If we are correct and policymakers do act to rebalance the benefits of economic growth toward workers, it will become much more difficult to achieve investment returns which match income growth in the future. We are especially concerned for the long-term prospective returns on cash and bonds, these being the asset classes where policymakers have the most direct control of prospective real and nominal returns.

The longest UK government bond matures in 2068 and currently offers investors a yield of just 1.6%. This yield is 0.4% below the 2% inflation target that the Bank of England is mandated to achieve. Assuming the Bank of England achieves its inflation target, investors in this bond are set to lose 20% of their real spending power by the time the bond matures. If, as we suspect, inflation surprises to the upside in the next half-century, the real loss of spending power could be much greater.

The chance of this more substantial loss of spending power is evident in the pricing of the UK government’s 2068 inflation-protected bond, which is offering investors the extraordinarily low yield of -1.7%. Investors incurring a negative real yield of 1.7% until 2068 can anticipate approximately a 60% loss of purchasing power relative to today’s basket of goods and services. If we assume an average 1.5% growth in real incomes until 2068, the loss of purchasing power relative to the future basket of goods and services could be closer to 80%.

We would urge long-term investors, concerned with providing income for future pensions, or endowments concerned with preserving inter-generational spending power, to think long and hard about what these bond yields imply for future spending power relative to future incomes.  

As discussed, it may be that these negative real returns on capital have now become a necessary and inevitable part of a rebalancing of wealth from asset owners to income earners. That said, we suspect the burden of this rebalancing will be disproportionately born by bond and cash investors rather than equity investors.

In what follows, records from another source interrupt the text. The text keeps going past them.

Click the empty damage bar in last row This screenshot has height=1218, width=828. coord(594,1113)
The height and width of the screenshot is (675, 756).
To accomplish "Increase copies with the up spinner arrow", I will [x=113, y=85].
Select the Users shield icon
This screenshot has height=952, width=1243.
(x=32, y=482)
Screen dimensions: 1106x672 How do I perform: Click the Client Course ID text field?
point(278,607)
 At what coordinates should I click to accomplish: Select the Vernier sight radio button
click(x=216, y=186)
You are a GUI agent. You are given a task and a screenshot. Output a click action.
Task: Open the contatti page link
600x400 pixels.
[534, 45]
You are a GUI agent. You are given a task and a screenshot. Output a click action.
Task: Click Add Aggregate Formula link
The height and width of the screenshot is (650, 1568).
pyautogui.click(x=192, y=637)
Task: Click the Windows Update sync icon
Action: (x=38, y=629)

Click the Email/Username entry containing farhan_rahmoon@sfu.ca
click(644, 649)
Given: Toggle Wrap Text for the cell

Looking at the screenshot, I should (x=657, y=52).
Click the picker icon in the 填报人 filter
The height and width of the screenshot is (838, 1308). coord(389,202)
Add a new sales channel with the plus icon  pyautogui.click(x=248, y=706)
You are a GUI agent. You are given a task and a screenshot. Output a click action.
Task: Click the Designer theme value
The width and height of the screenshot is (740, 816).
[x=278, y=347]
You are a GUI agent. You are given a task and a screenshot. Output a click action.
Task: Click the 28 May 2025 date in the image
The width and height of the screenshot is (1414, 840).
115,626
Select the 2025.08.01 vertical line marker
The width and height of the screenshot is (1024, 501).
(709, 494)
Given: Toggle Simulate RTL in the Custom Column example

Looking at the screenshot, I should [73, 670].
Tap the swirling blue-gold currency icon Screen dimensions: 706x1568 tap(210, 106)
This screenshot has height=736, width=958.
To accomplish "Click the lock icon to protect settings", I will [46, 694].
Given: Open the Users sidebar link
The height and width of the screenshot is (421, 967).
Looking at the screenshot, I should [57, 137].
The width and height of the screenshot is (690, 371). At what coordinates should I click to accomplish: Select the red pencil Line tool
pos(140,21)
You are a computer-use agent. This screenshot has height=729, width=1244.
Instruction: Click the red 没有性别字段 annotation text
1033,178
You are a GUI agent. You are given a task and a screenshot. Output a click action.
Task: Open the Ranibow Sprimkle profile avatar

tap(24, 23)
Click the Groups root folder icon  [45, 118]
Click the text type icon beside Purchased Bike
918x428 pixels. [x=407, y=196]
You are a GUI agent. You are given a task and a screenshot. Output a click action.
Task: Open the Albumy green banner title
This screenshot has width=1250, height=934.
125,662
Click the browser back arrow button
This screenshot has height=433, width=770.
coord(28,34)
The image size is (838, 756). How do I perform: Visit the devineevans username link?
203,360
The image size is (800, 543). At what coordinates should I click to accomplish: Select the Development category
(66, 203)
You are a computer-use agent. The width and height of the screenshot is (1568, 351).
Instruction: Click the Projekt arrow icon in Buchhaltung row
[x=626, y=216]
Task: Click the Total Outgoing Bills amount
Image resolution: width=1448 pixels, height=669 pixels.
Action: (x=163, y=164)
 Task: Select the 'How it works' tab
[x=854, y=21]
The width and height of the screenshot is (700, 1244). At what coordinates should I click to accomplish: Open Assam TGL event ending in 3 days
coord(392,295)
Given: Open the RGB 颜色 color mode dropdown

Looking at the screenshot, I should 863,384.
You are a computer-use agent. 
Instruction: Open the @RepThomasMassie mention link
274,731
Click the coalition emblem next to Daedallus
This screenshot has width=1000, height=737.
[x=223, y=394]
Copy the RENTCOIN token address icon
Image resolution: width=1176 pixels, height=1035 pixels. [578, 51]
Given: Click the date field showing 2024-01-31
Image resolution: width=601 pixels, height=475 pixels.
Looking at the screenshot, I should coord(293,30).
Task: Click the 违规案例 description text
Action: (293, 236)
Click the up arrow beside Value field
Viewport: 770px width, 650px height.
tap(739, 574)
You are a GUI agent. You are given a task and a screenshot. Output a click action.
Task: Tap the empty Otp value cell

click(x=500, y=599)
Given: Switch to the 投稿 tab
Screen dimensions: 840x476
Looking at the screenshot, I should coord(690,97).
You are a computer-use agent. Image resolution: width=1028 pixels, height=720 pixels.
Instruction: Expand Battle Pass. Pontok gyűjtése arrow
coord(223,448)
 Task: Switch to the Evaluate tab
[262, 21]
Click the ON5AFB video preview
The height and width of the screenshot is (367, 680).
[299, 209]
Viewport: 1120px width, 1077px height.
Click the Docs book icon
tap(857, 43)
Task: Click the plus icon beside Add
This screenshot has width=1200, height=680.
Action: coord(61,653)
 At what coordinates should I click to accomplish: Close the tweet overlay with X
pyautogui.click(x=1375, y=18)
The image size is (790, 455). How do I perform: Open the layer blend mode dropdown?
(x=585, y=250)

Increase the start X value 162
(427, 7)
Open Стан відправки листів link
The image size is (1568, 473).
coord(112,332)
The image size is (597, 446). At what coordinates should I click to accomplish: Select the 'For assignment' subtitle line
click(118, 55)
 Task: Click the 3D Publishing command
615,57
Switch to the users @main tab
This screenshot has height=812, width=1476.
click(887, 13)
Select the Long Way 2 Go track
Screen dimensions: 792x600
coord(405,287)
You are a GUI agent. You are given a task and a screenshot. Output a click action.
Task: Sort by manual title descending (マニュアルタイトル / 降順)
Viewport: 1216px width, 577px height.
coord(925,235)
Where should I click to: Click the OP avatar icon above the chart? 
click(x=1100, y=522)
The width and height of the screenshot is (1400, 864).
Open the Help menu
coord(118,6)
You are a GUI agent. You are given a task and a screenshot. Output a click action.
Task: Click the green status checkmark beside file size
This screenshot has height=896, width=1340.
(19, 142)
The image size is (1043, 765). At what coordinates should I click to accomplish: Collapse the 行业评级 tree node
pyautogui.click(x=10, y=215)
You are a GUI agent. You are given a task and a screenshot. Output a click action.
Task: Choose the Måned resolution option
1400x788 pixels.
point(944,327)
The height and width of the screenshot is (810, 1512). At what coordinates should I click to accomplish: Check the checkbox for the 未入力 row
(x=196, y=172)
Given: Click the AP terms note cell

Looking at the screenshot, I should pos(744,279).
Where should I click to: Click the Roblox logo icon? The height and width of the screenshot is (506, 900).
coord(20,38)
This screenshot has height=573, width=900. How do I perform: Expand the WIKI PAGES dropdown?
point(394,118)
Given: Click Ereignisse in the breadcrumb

While interest rate policies and quantitative easing have depressed bond yields to extraordinarily low levels, the effect on the valuations of equities has been much milder. According to the economist Robert Shiller’s database the S&P 500 equity index, for example, is trading on a cyclically adjusted price earnings ratio of 26.5. This is equivalent to a real yield of 3.8%, which is certainly below the post-1961 average real yield of 5% but still comfortably above the likely future pace of real income growth. Equity valuations are certainly not cheap by historic standards but they do not suffer the extreme distortions of the bond markets. On top of this, their real yields still look comfortably able to generate investment returns high enough to keep pace with future rates of income growth. What’s more, if we do see upside surprises to future inflation then we should expect company revenues to move higher reflecting those higher prices, thereby immunising investors to this risk – at least in the long-run.  

In all likelihood, fifty years from now people will be consuming a bigger basket of goods and services filled with better quality products. But in fifty years’ time consumers will have adapted their expectations to those new products – their expectations will be higher than those of today. A future pensioner, reliant on the proceeds of today’s negative real-yielding bonds, may find themselves unable to afford even today’s smaller and inferior basket of goods and services. Such a situation would imply a substantial future fall in relative living standards.  

In summary, we believe aiming for investment returns that meet or beat long-term income growth is a sensible investment objective. We also believe equities are likely to more than achieve this result, whereas we expect the returns on bonds to fall far short of this goal.  

 

George Cooper, Chief Investment Officer Equitile Investments Ltd.

October 2016

 

 

*Barclays Equity Gilt study, 2015. Average annual compound rate on UK T-bills between 1961 and 2015.
**Arguably, since the advent of quantitative easing whereby central banks purchase bonds for the purpose of suppressing long term yields, the bond markets can no long be considered to reliably forecast future inflation.